Among the records, how many lines carry the string "December"? Give that number with nothing added.

==== Material shown

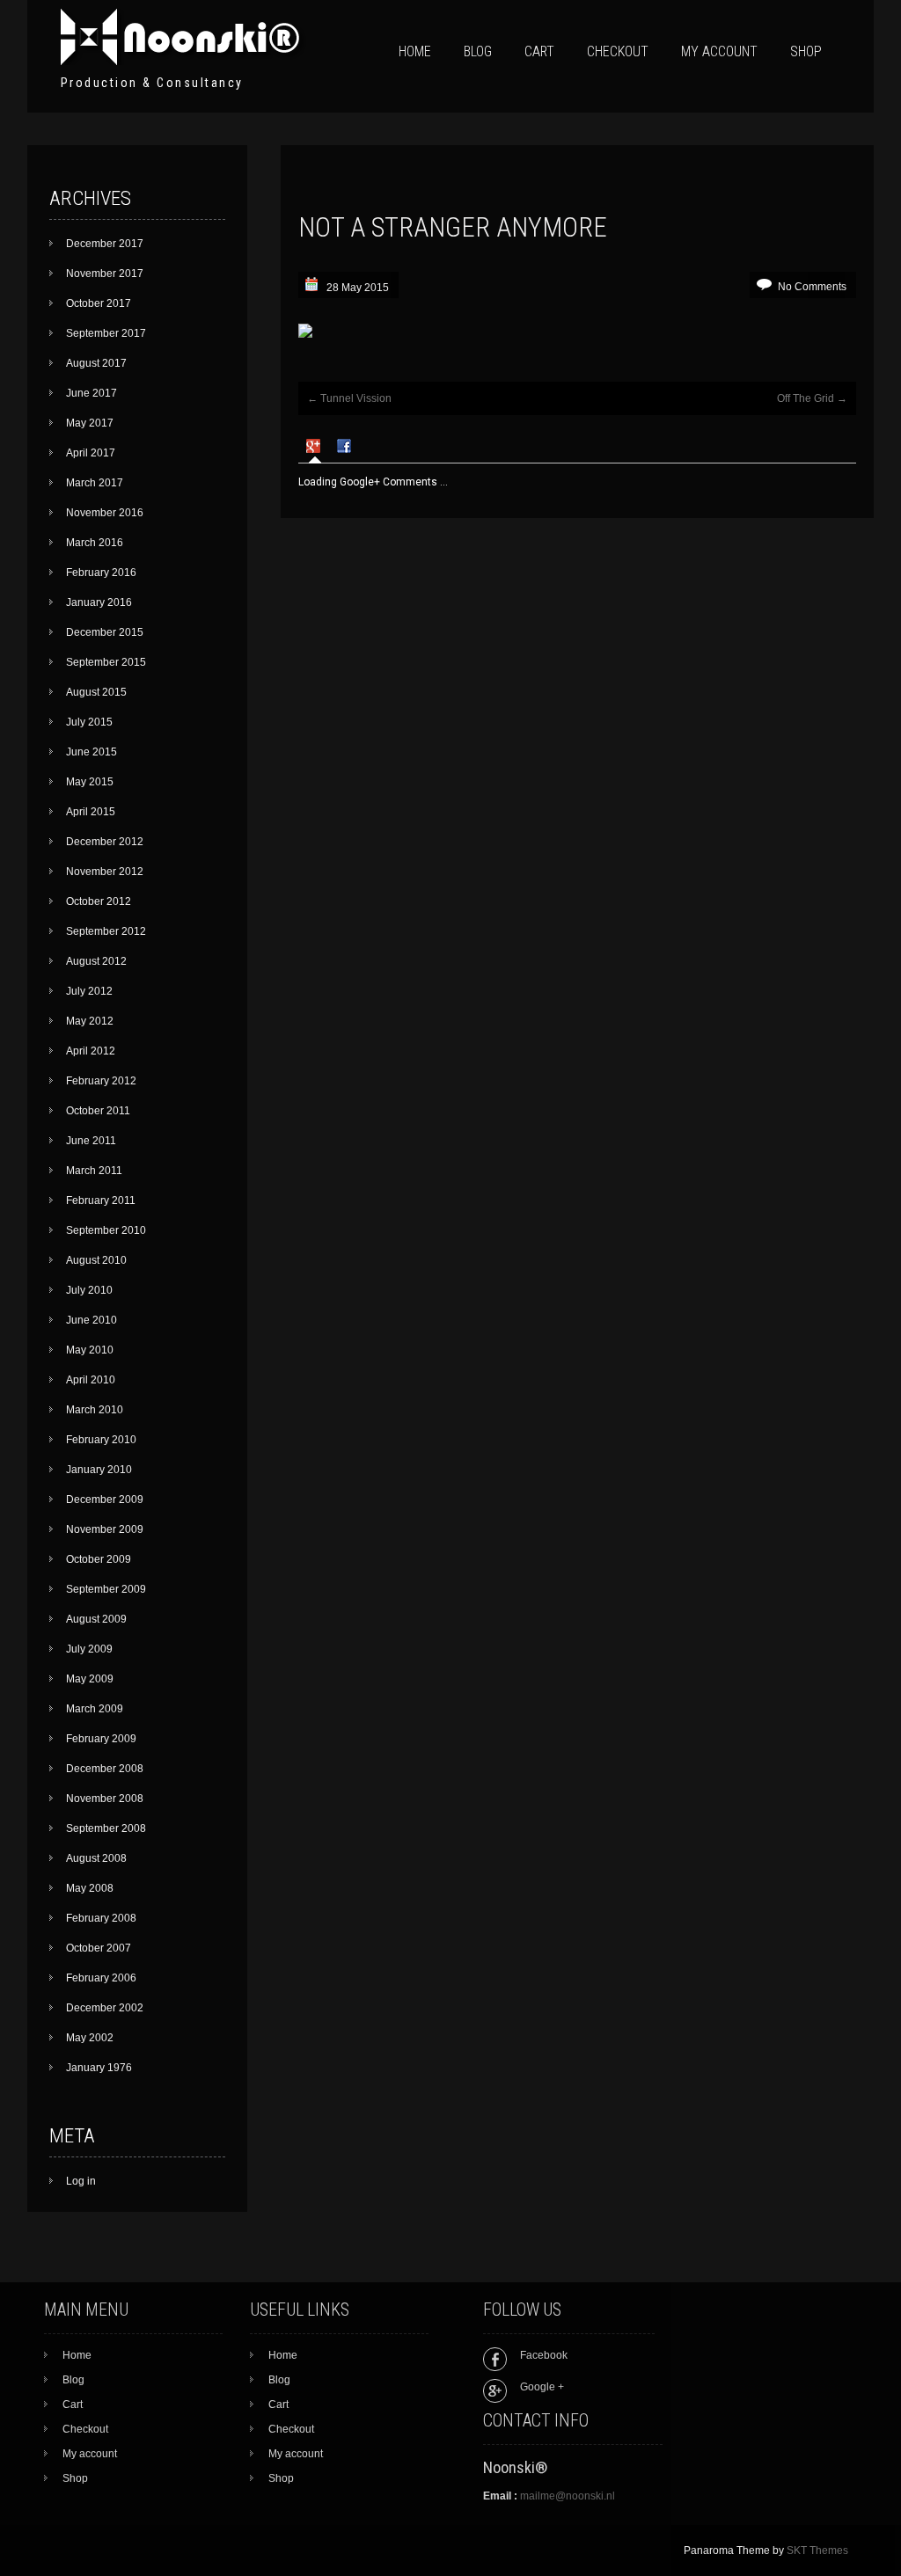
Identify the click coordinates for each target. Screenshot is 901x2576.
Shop (806, 51)
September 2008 (106, 1828)
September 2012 (106, 931)
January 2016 (99, 602)
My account (719, 51)
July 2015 (89, 722)
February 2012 (101, 1081)
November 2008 (104, 1798)
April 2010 (90, 1380)
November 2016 (104, 513)
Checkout (617, 51)
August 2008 (96, 1858)
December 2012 (104, 842)
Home (415, 51)
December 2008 (104, 1768)
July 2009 (89, 1649)
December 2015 (104, 632)
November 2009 (104, 1529)
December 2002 (104, 2008)
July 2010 (89, 1290)
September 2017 (106, 333)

========

» **Response box**
4